Ropey stuff indeed. Is it likely that the most complex know object in the universe can malfunction? Yes. Is it likely that this is due to one single chemical imbalance? I very much doubt it. Do antipsychotic drugs have utility in the treatment of psychosis? Absolutely, but let us not kid ourselves that we know why that might be. Other neurotransmitters, such as Glutamate, have been the target of antipsychotic drug development but these avenues have not born fruit. How might all this help us unlock paranoia?  I personally don’t know enough to join the dots other than to say that positive symptoms in Schizophrenia have been related in functional MRI studies to disorders of the medial prefrontal cortex (executive functioning, attention and theory of mind), amygdala (fear) and hippocampus/para-hippocampal region (memory and spatial awareness) and that signalling problems in these areas probably leads to changes in cognitive processes which end up looking, phenotypically, like psychosis. I’m not trying to be a smart arse, throwing around neuroanatomical jargon here, as my view is that this sort of stuff lends us precious little understanding of what is happening and why.

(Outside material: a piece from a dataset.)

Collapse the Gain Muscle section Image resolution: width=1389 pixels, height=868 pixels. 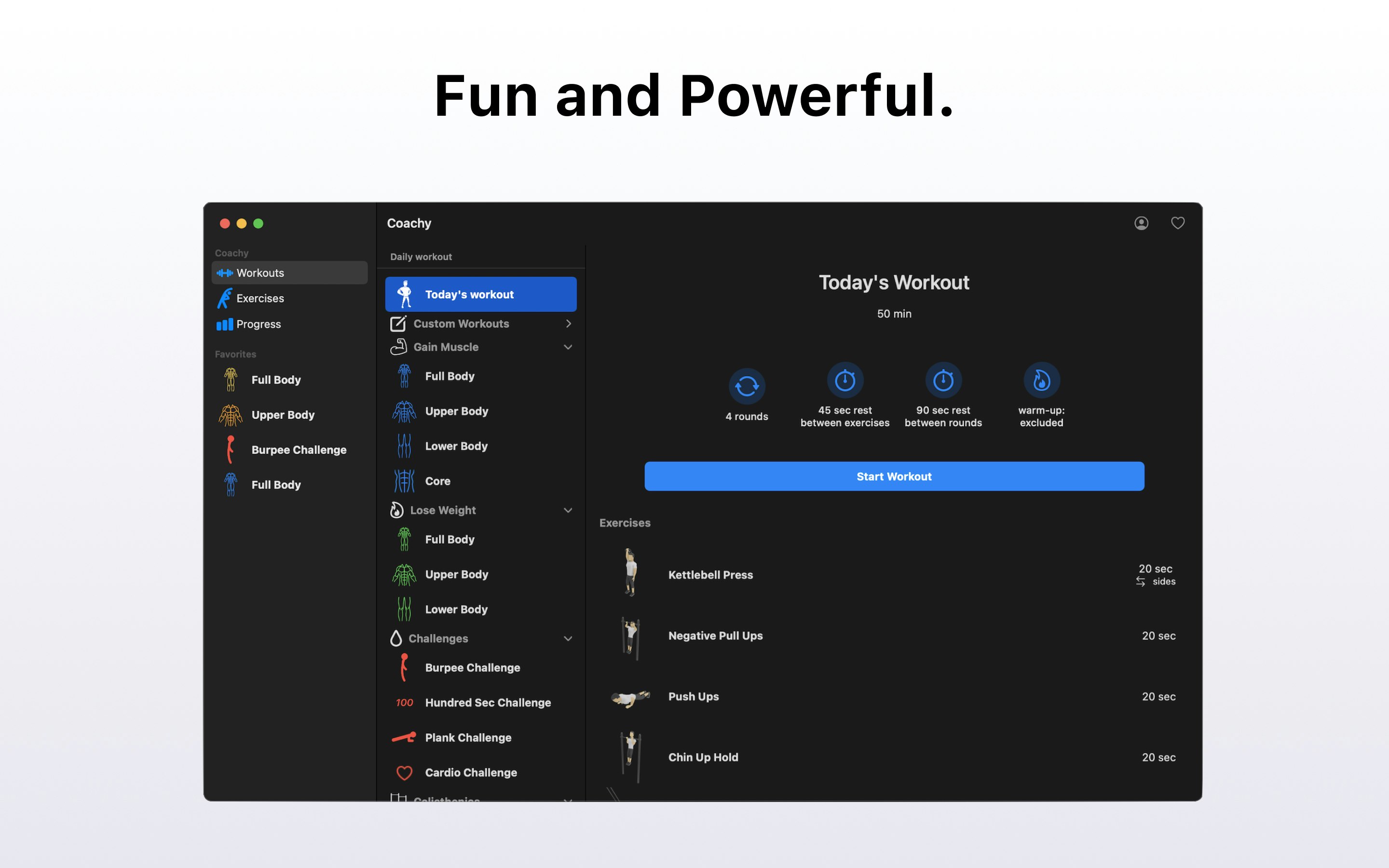(568, 347)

The second way to approach this issue is to look at psychological or cognitive errors. Liddle (1987) proposed three clinical syndromes of Schizophrenia, one of which was that of ‘reality disturbance’. Liddle et al found regional cerebral blood-flow correlates in the left medial temporal lobe and cingulate cortex which led to impairments in an individual’s ability to ‘self-monitor’ and experience delusions and hallucinations. Think of it as the system which ‘tells you’ that your internal monologue is just that, breaks. Random intrusive thoughts become critical ‘third person’ auditory hallucinations (he’s so stupid), thoughts about what you are doing become a ‘running commentary’ (he’s buttering his toast again), intrusive thoughts or thoughts about genuine desires may become ‘command hallucinations’. This may seem more related to the first point about chemicals at first but it is a really important concept. The ability to appropriately self-monitor one’s own thoughts, emotions and bodily sensations is vital if one is to properly make sense of this information. The concepts of ‘self’ and ‘other’ break down in psychosis. Some people speak of their minds becoming porous during psychotic episodes. Humans are already seriously prone to magical thinking, attribution errors and biases. If the areas of the brain which regulate an individual’s ability to monitor their own internal experiences malfunctions and the ability to accurately determine other people’s thoughts, emotions and intent go awry, it seems logical to me that correlates are increasingly perceived as causatives.